This Manual describes aspects of configuring components of Dr.Web for UNIX Mail Servers designed for GNU/Linuxand FreeBSD. The Manual is intended for a person responsible for anti-virus protection and configuration of networks (hereinafter referred to as "Administrator").
Dr.Web for UNIX Mail Servers is designed to protect servers running on OSes of GNU/Linux family and FreeBSD from viruses and other types of malicious software, and to prevent distribution of threats designed for different platforms.

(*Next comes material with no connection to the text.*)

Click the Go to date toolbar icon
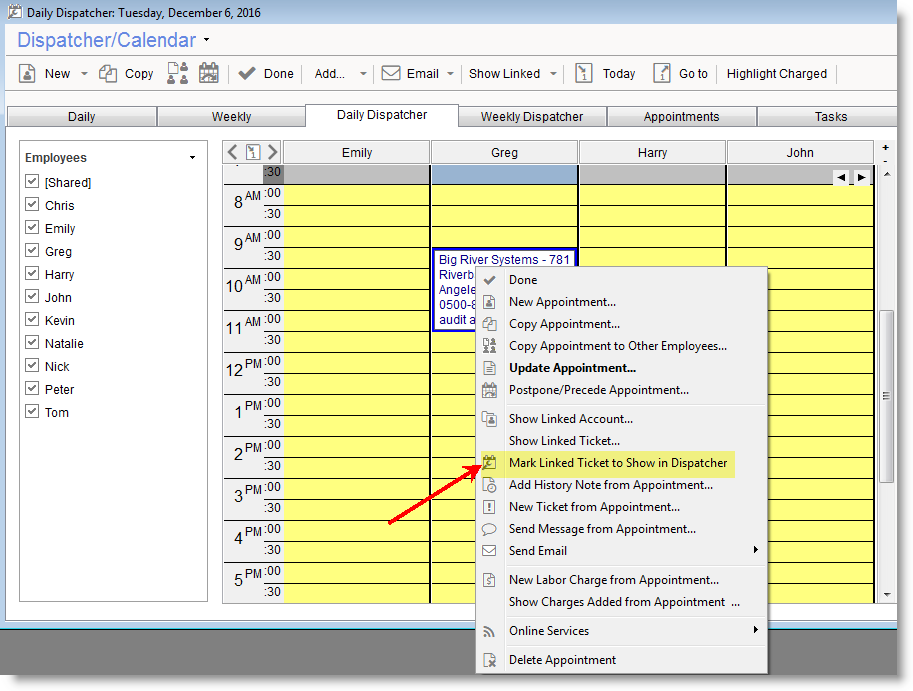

Main features of Dr.Web for UNIX Mail Servers:
1.Detection and neutralization of threats. Scans for malicious programs of all possible types (various viruses, including those that infect mail files and boot records, trojans, mail worms, and so on) and unwanted software (adware, joke programs and dialers).
Threat detection methods:
•signature analysis—a scan method allowing to detect known threats registered in virus databases;
•heuristic analysis—a set of scan methods allowing to detect threats that are not known yet;
•using Dr.Web Cloud service, which collects up-to-date information about recent threats and sends it to various products of Doctor Web.
Note that the heuristic analyzer may raise false-positive detections of legitimate software. Thus, objects that contain threats detected by the analyzer are considered “suspicious”. It is recommended that you choose to quarantine such files and send them for analysis to the Doctor Web anti-virus laboratory.
Scanning the file system at user request can be performed in two modes: full scan (scanning all file system objects) and custom scan (scanning selected objects—directories or files that satisfy specified criteria). Moreover, the user can start a separate scan of volume boot records and executables that spawned currently active processes. In the latter case, if a malicious executable is detected, it is neutralized and all processes spawned by this file are forced to terminate.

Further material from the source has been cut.